While the United States represents about 4.4 percent of the world’s population, it houses around 22 percent of the world’s prisoners, and according to the Prison Policy Initiative the country reins as the number one incarcerator in the world – with 23states having incarceration rates higher than that of the nation as a whole.
In the last forty years, incarceration has increased with rates upwards of 500% despite crime rates decreasing nationally, and women are one of the fastest growing state prison population. The incarceration rate nationwide for women has grown 834% over the last 40 years, according to the Prison Policy Initiative. The majority of women are incarcerated for lower-level crimes, such as drug or property offenses. About 80% of women imprisoned are mothers, of which the majority are the sole caregivers for their children. 2.7 million children in America have an incarcerated parent, or 1 in 28 children; twenty-five years ago the rate was 1 in 125. Women in jails are overwhelmingly survivors of reported abuse: 86% have experienced sexual violence; 77% have experienced partner violence, and 60% have experienced caregiver violence.[vii] Nationwide, 60% of women imprisoned did not have full-time employment at the time of their arrest.

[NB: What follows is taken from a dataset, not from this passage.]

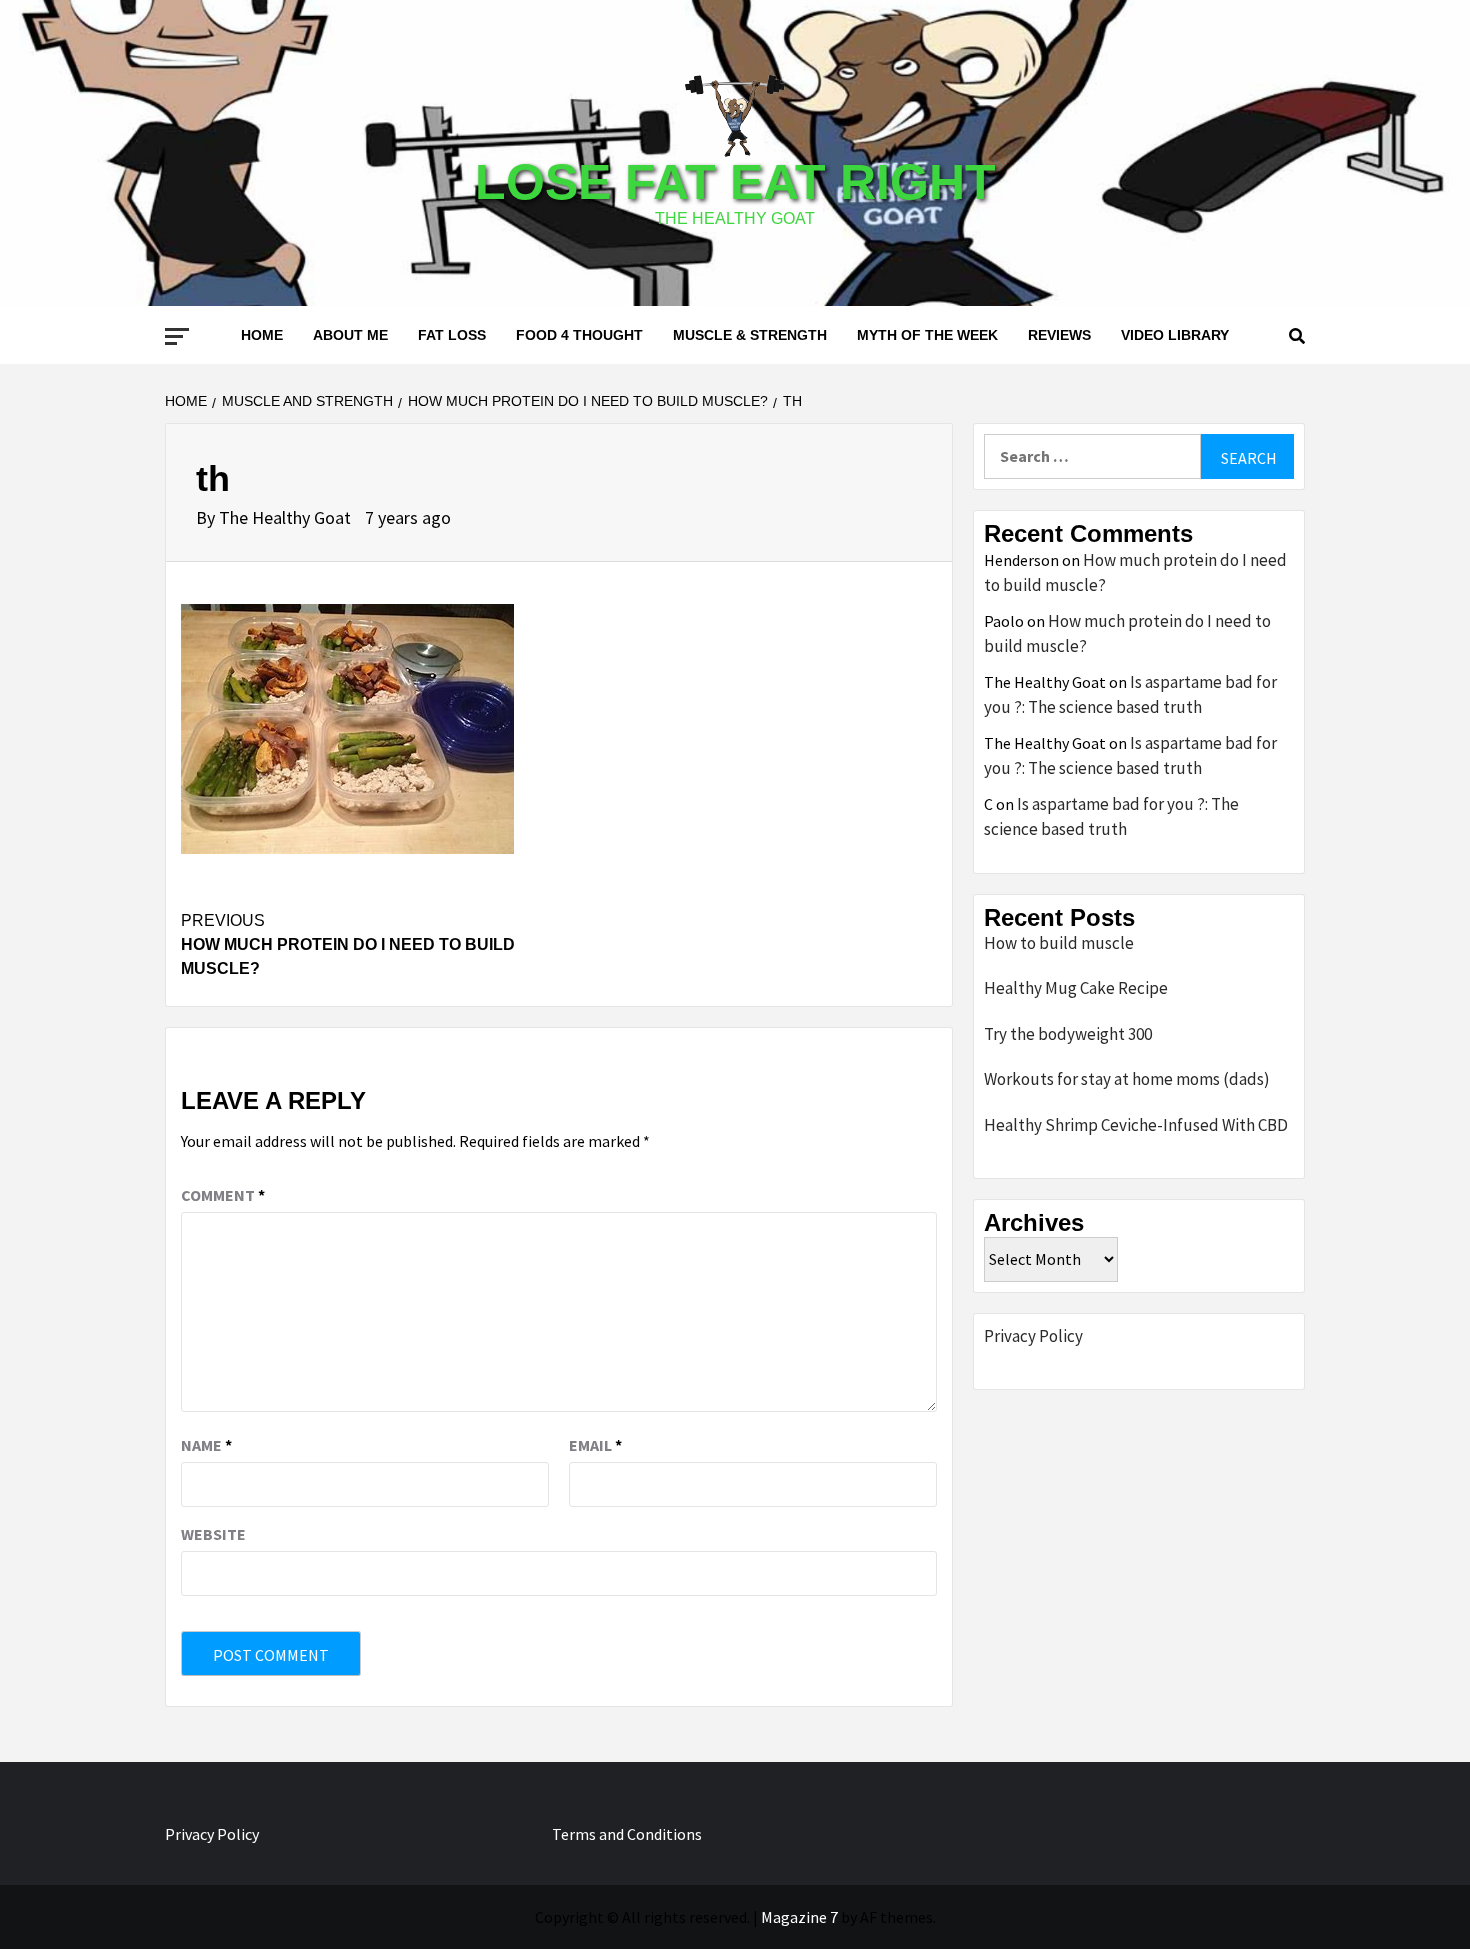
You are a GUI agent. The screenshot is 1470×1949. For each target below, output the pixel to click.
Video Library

Newcomb Art Museum has partnered with formerly incarcerated women, community organizations, stakeholders, and those directly impacted by the prison system to create the exhibition Per(Sister), which is intended to share the stories of currently and formerly incarcerated women, and shine a light on the myriad issues as identified and expressed by the women themselves.
The experiences of incarcerated women are often unknown, overlooked, dismissed, or misunderstood. Per(Sister) presents the personal and intimate stories, in their own voices and in their own terms, of thirty women that persist in their drive for the integral survival of their mind, body, and soul.
Their stories come to life through the pairing of a “persister” and an artist who created a work inspired by her story, other stories take the shape of portraits accompanied by voice recordings, or handwritten messages, all with the intention of challenging misconceptions and uninformed assumptions. By building awareness of the situations arising before, during and after incarceration, the exhibition Per(Sister) seeks to find common ground and pathways for society to move forward together.Per(Sister) examines themes such as a) the root causes of women’s incarceration, b) the social impact of long-term incarcerated mothers, c) the psychological and physical toll of incarceration, and d) the challenges and opportunities of reentry for formerly incarcerated women.
Per(Sister): Incarcerated Women of America is available to begin traveling in January 2020 with two variations of the traveling show with participation fees beginning at $3,000 and $8,000 respectively.